MMR – Lenders urged not to over react

Mortgage Market Review or MMR is here and it remains to be seen how it affects the property market, particularly values and timing.

Brokers, lenders and consumers will be noticing changes in mortgage applications, and the ongoing administration of mortgage accounts, as lenders switch over to the new rules.

1. There will be clear distinction between mortgages sold on an “advised” and on an “execution-only” basis, with most future sales and variations being advised, requiring staff to be trained and qualified to the required standard to give advice. 

2. Procedures for giving advice to borrowers will be more detailed. Firms will need to ask more questions to determine what mortgage product is suitable, taking into account individual needs and circumstances, so mortgage interviews could take longer and may even be spilt into two separate interviews. 

3. As well as buyers, re-mortgagors will also find that the process has changed. People wishing to make changes to their existing mortgages will also be affected, and may be required to go through an advised process and a new affordability assessment. 

4. The new rules reinforce measures to assess the future affordability of mortgages, as well as initial payments. Lenders will apply an interest rate “stress test” – to ensure that the loan would still pass the affordability requirements even if the borrower’s payments were higher. Lenders will also have to consider the impact of known changes, such as retirement or redundancy, when assessing affordability. 

5. Lenders will have to make a more detailed assessment of the borrower’s expenditure, including normal spending as well as credit card and other loan repayments. Borrowers may need to produce more evidence of their spending habits and other commitments than before. 

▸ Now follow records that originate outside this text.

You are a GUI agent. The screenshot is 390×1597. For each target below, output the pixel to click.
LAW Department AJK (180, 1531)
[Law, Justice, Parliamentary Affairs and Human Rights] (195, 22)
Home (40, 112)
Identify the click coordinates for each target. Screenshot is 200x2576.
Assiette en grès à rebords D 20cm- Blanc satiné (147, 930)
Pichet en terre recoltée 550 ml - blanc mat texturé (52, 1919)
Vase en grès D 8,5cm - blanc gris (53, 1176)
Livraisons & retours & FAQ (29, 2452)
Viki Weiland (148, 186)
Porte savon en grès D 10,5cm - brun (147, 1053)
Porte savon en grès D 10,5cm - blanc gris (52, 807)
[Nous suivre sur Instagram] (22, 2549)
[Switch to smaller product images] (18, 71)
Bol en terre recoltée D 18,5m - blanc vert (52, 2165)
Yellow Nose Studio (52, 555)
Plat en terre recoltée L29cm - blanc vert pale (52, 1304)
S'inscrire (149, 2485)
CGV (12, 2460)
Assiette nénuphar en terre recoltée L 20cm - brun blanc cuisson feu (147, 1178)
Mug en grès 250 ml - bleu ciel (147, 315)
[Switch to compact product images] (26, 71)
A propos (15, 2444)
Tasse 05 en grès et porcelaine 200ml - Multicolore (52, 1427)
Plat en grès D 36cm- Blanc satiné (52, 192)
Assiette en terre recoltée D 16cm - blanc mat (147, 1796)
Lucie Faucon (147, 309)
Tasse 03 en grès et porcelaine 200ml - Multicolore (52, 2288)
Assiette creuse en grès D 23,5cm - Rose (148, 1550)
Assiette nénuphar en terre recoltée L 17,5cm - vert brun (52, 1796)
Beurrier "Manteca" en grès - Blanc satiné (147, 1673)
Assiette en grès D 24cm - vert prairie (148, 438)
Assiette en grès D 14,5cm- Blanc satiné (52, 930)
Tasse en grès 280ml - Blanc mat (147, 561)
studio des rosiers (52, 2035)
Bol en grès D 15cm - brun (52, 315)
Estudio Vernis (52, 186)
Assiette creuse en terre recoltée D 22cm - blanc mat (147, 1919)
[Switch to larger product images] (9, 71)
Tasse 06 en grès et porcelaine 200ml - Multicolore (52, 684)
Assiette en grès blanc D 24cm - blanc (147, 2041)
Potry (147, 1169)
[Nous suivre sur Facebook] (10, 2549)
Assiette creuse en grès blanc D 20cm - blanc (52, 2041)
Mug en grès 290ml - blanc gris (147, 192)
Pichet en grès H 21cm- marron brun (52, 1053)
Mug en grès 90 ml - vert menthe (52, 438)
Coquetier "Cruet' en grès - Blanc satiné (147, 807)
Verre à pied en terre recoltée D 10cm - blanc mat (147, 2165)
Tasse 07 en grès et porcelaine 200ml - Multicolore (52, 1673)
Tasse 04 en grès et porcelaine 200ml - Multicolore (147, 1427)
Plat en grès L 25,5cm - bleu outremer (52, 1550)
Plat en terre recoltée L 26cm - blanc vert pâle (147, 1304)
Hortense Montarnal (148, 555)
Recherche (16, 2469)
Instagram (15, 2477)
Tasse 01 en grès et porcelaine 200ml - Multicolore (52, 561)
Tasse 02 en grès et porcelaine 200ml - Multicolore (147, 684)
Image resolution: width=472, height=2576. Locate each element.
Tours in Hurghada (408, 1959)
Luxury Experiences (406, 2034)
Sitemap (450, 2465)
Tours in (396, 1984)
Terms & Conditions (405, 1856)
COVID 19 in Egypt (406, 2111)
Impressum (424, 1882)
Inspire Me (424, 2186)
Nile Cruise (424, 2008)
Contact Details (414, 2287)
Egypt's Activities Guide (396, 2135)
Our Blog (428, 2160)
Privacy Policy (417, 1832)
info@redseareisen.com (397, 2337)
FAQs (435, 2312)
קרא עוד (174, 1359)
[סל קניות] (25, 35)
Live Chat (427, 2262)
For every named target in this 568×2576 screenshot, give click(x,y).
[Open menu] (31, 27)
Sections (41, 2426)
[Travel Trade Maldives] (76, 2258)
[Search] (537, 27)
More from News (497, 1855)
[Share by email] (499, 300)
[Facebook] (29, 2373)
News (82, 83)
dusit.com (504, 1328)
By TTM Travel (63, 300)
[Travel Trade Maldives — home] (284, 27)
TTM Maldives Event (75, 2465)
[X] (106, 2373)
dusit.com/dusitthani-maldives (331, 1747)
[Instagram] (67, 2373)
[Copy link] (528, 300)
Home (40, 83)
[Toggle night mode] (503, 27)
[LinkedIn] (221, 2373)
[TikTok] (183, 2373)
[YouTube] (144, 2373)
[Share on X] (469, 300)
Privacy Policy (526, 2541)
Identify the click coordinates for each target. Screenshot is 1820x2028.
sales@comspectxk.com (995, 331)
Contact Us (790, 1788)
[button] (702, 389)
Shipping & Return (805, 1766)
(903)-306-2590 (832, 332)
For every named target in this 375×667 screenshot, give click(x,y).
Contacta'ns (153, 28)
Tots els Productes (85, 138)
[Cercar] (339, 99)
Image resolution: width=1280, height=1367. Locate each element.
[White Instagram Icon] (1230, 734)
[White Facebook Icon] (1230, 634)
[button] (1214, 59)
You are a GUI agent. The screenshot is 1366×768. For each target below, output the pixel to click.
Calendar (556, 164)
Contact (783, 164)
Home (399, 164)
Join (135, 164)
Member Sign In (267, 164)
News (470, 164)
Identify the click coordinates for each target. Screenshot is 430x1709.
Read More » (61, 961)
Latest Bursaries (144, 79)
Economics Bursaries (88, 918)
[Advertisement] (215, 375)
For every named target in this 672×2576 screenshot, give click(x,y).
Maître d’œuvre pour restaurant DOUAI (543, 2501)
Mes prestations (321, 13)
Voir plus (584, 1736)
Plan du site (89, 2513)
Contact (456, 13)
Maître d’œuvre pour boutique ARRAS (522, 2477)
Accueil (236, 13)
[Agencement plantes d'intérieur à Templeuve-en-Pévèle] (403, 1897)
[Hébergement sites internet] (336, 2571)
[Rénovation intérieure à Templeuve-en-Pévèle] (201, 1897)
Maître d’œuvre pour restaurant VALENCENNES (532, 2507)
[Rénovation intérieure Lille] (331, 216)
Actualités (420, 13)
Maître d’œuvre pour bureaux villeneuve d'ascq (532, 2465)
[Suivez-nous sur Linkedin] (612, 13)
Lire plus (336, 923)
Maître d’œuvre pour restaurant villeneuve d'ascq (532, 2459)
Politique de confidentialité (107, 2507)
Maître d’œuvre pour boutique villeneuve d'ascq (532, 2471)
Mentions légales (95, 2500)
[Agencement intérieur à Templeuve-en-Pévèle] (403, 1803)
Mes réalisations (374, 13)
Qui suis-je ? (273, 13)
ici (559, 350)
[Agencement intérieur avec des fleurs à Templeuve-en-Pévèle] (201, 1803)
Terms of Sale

6. It will still be possible to take out an interest-only mortgage, but this is likely to remain a niche product. Customers wishing to take out an interest-only loan must demonstrate a credible repayment strategy to repay the loan at the end of the term and any costs associated with that strategy must be taken into account in assessing affordability. 

The Council of Mortgage Lenders will work closely with the Financial Conduct Authority and lenders to ensure any implementation concerns are minimized, however, we would urge lenders and finacial advisors to look at each case sensibly and not to over react, otherwise there may be unexpected consequences.